(Extracted entries):
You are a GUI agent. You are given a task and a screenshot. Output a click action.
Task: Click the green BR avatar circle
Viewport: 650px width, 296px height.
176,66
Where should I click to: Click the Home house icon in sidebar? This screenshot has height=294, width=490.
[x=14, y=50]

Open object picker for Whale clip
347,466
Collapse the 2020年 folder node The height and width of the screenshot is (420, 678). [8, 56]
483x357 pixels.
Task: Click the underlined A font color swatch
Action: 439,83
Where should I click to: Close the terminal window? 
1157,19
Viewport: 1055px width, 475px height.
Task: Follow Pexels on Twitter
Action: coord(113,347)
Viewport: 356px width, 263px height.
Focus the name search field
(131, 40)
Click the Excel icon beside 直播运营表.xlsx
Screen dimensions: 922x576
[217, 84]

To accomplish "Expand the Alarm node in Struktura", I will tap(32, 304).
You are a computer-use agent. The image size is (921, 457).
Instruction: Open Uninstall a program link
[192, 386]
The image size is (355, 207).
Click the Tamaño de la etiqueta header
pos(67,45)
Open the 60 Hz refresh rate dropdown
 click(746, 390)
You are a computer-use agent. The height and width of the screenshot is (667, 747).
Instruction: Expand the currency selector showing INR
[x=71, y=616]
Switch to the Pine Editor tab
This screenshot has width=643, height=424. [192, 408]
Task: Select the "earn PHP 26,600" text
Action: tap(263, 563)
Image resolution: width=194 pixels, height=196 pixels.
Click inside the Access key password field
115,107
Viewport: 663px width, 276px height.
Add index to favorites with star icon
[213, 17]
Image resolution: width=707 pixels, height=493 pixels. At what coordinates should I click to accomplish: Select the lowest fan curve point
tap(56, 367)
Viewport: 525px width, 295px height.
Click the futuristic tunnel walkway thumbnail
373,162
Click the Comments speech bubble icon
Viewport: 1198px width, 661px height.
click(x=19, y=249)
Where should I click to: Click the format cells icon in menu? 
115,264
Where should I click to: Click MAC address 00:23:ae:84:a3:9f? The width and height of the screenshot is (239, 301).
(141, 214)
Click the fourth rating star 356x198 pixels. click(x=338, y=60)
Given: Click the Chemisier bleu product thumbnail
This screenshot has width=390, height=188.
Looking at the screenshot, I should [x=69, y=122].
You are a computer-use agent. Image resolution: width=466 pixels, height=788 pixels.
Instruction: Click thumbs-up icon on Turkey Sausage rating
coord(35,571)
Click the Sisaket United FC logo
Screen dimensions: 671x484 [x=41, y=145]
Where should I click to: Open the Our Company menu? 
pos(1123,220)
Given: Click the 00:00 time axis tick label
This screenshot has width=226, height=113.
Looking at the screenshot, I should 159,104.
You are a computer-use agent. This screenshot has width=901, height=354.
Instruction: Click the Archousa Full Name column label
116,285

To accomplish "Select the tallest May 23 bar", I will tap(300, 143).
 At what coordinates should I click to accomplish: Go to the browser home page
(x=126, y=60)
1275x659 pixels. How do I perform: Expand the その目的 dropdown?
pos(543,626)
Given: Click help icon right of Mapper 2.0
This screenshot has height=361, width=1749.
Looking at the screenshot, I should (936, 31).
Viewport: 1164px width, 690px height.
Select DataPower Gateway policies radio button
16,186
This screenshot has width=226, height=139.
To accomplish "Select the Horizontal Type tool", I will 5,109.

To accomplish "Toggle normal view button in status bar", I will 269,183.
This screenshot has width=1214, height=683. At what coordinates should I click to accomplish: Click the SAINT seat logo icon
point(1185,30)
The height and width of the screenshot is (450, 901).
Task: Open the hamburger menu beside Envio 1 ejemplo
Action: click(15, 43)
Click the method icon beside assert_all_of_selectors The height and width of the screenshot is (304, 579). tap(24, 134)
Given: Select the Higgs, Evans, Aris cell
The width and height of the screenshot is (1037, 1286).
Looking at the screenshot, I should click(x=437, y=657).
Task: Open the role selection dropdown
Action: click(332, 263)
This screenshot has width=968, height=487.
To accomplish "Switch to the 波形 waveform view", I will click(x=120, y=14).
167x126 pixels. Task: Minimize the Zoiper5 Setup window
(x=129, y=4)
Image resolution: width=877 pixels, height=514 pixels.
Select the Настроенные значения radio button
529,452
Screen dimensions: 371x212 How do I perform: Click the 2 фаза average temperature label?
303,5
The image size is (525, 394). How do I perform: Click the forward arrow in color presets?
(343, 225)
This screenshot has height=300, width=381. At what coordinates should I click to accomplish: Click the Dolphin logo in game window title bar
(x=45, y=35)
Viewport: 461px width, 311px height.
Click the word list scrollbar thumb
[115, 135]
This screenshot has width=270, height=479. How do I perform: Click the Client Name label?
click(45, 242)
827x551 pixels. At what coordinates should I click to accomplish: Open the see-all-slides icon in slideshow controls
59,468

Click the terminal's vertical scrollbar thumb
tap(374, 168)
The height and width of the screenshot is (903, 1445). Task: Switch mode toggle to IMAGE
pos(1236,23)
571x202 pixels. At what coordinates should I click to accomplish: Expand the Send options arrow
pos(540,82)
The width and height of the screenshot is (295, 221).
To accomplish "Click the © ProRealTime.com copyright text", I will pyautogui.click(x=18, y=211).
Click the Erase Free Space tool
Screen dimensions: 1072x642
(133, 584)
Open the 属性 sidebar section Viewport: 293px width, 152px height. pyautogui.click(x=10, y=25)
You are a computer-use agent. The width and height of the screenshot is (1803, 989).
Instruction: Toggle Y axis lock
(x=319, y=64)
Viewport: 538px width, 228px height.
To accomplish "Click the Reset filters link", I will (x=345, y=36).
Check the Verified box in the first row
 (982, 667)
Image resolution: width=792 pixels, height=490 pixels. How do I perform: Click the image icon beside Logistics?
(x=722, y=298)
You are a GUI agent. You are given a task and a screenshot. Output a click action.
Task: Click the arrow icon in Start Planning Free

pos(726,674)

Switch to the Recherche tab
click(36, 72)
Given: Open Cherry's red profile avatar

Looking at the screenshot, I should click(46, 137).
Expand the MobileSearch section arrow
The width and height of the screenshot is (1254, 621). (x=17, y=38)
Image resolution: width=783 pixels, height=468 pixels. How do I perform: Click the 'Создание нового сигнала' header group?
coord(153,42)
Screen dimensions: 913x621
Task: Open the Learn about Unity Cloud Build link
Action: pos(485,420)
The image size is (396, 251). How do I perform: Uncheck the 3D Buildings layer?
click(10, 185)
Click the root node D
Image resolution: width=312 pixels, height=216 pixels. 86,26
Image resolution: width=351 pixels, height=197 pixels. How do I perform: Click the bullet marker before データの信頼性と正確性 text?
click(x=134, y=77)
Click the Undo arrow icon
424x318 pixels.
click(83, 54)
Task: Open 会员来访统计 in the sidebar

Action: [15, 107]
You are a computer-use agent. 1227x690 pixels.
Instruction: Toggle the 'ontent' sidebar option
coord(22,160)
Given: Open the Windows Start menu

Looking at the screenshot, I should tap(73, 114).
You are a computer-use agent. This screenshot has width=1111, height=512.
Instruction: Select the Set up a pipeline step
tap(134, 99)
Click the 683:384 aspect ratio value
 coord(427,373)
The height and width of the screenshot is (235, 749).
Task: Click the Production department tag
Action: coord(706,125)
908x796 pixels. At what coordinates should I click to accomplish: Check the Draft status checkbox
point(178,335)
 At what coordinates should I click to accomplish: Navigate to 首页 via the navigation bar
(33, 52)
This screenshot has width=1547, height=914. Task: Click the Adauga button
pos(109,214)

(What needs to be done):
Go through the data above and copy each line in which "computer" appears.

(Final answer):
You are a computer-use agent. The image size is (921, 457).
You are a computer-use agent. The height and width of the screenshot is (667, 747).
You are a computer-use agent. Image resolution: width=466 pixels, height=788 pixels.
You are a computer-use agent. This screenshot has width=901, height=354.
You are a computer-use agent. The width and height of the screenshot is (1803, 989).
You are a computer-use agent. 1227x690 pixels.
You are a computer-use agent. This screenshot has width=1111, height=512.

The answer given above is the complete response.